Thank you. So you guys still tour and have always toured pretty consistently and from what I read, you’re selling more tickets now than ever before. And I was curious, what do you, if you have anything to attribute it to, what would you attribute it to if you even had an idea?

Todd Park Mohr (33:43.778)
Oh, yeah. I’m we used to say that.

Todd Park Mohr (33:57.23)
still being in the business is the next success. I’m missing the word. You know what I’m saying? You’re really crushing it if you’re still here. So…

Craig Garber (34:02.552)

Craig Garber (34:05.866)
I remember you said achieving I heard your interviews, he said, I’m staying mediocre is something like that mediocrity is like something along those lines.

Todd Park Mohr (34:17.118)
Well, yeah, I was quoting, that’s a quote that I have fun with from George Thurgood. He says this thing, it’s hysterical about his career that you had to scratch and claw your way to the middle. But you know, I think a lot of it has been what I want to hope for is that it’s the quality of the material.

Craig Garber (34:23.816)
Right, right, yeah.

Craig Garber (34:31.298)
Yeah, right. Scratch and claw your way to the middle. That was great. Yeah.
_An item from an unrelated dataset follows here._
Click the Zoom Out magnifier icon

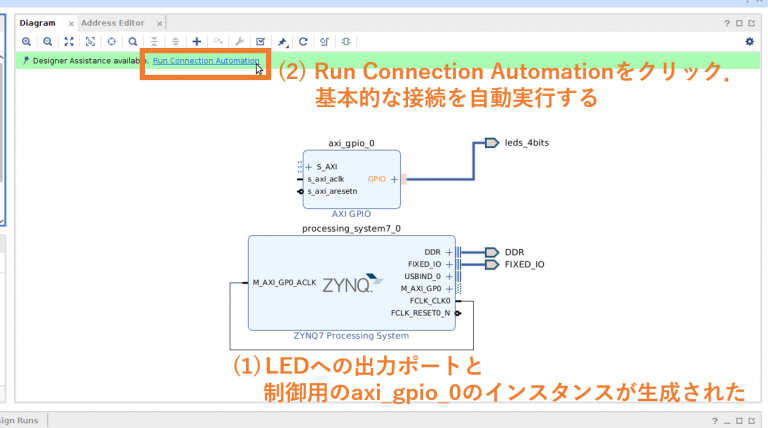(x=47, y=41)
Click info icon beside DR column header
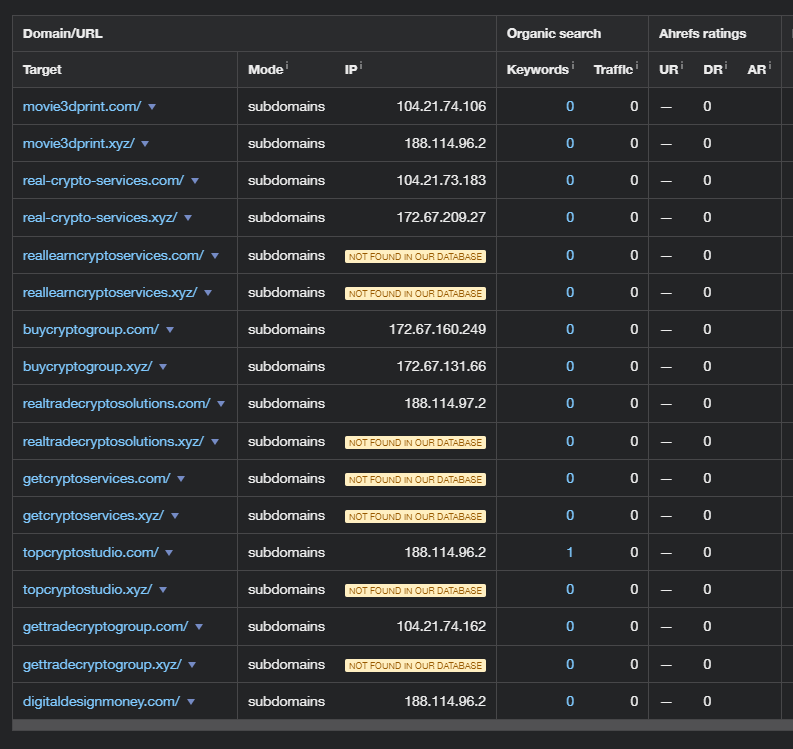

Todd Park Mohr (34:44.374)
that the songs connect with people on a personal level. And we have people say that this is my favorite song or that’s my favorite song. That’s amazing. If somebody is gonna come back for a return listen, I’m impressed. But if you’re gonna tell me that you listen to it a lot or it’s your favorite, you’ve listened to a lot of music. And so that’s a great honor. And so I wanna think that that’s why people are paying.

Craig Garber (35:00.069)

Craig Garber (35:06.703)

Todd Park Mohr (35:13.582)
Come see us play.

Craig Garber (35:17.858)
Tell me something that you thought would be difficult to do, but in reality it turned out to be much easier to do.

Todd Park Mohr (35:29.936)
Hmm seems like everything’s difficult. Everything’s hard.

Craig Garber (35:32.905)

Craig Garber (35:38.214)
Tell me, that’s funny. Tell me what were some low points or dark periods you’ve had to deal with in life and how’d you get through them?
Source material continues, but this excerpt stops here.